IC: Reluctanly I hold Lava in place from going after Nomad. I could tell she was mad about that but I think this was the best thing to do at this point.

I tell her "We should leave Nomad alone for now Lava. He's been through alot and needs to get over it all in his own way. I think we've done all we can for him for now." Lava seemed to calm down somewhat but was still upset about what had just taken place.

As we sat there by ourselfs I thought about Lava and Nomads situation and the old saying popped into my head 'We always hurt the ones we love'. Those words were very true for what was happening with all of us inside of the mansion.
 
holy sh**!

as i rode back to the institute, thought about my relationship with lava and realized that we were friends, friends that had slept together, but friends none the less. i had to patch things up with lava. and then someone jumped me out of no where.it was toad. when he landed he jump kicked me off. "look frog-boy, im tired, pissed, and hungry for frog legs." i said as i rolled to the ditch on the right. he jumps over to me and tries to roundhouse kick me, but i jab him in the nuts and walk up to toad and twist his head 180 degrees."So much for the frog" i walked back to the institute....it took 2 hours.
 
lava

i actually pay attention and absorb his words. i guess he is right. i lay my head against his chest and just close my eyes, trying to control my breathing and calm down. i run my fingers across his arm absent mindedly, finally when i calm down, i sigh. i look up. i kiss him on the chin and whisper "thank you."
 
ooc: sheesh i give ya guys some room and what do ya do? nada *laughs silently* sorry guys, had to.
 
Renegade

OOC: Hey just taking my time buddy, taking my time.:D

IC: I'm cought a little off guard by her kiss but smile and look down to ask her "Thanks for what?" She just smiles back on at me and I know what she was thanking me for.

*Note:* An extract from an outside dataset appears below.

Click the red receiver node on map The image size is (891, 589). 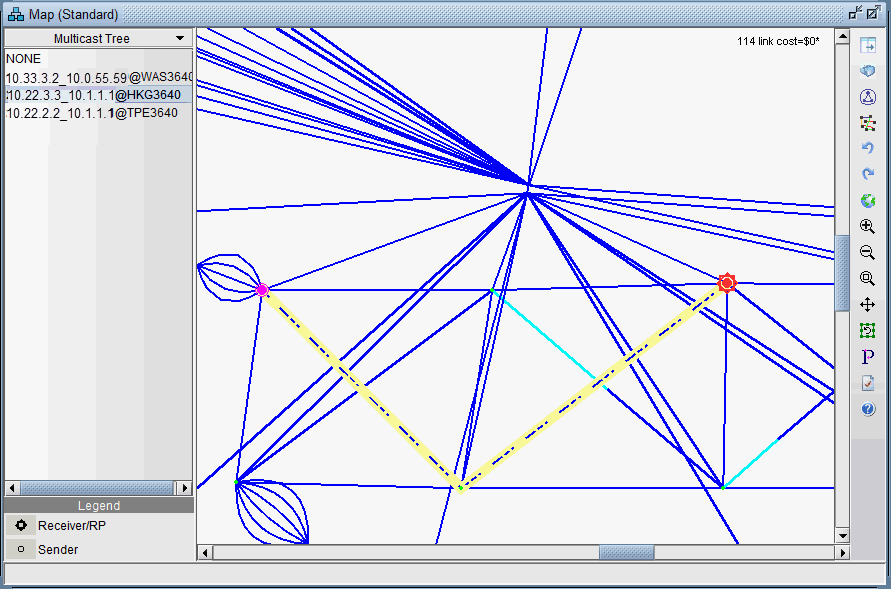(x=727, y=283)
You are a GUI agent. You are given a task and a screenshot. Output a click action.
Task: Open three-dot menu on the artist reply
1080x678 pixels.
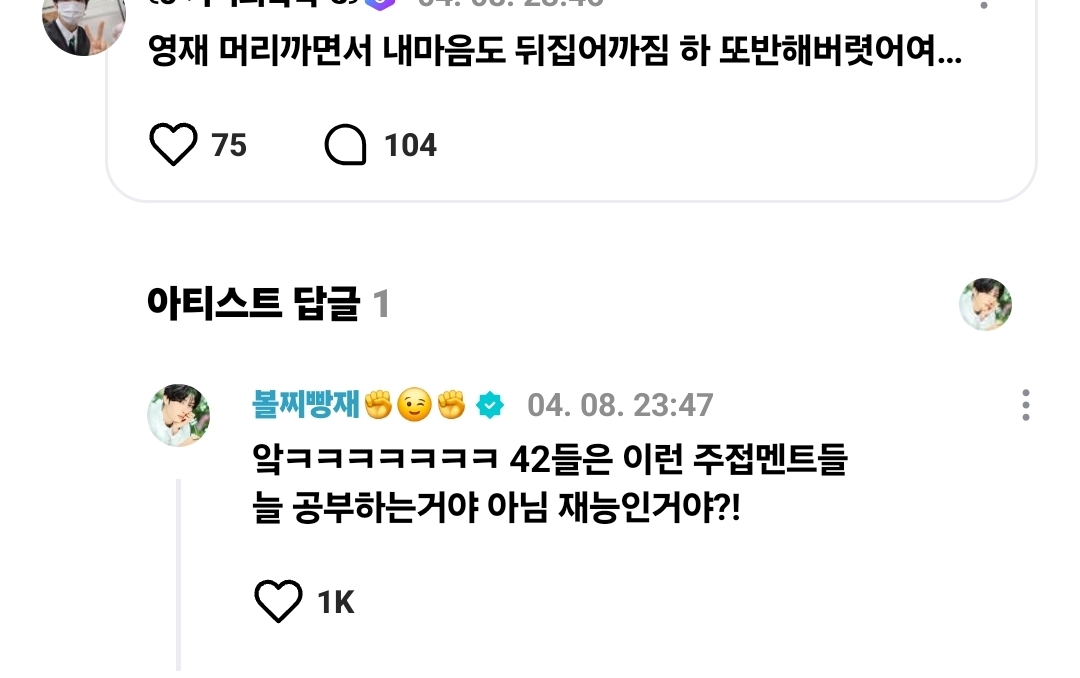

Running my fingers through her hair I whisper to her "Are you going to be ok now?" She seemed like she was still a little upset about Nomad but that is understanable.
 
lava

i say silently, barely understandible, "i'll be fine." he seems to know what to do, where to touch me, how to calm me down. i just mold my body a bit more into his, i wrap my arms around him. my cheek against his chest. i love just listening. after a few minutes, just sitting there, i hug him tightly, then release him, i get up, he is sitting on the chair, i sit facing him, on his lap, my legs on either side of him. "i put you through a lot. I didnt mean for anyone to get involved. especially you." he deep dark eyes just stared at me. after another long pause, a smile spreads across my face. running my hands up and down his sides, our faces are inches apart. i lightly, our lips barely meeting, i brush my lips across his.
 
Renegade

Our lips meet each other lightly when I move forword into a kiss. I hold her tighter to me as I suck her tongue into my mouth and message it with my own. My hands go around her back and fills her soft back in my hands as she moans into my mouth.

We break the kiss as I tell her "I dont blame you for what happened Lava. I know better then to do that." She smiles as we lock lips again. My hands move through her hair as we continue to kiss.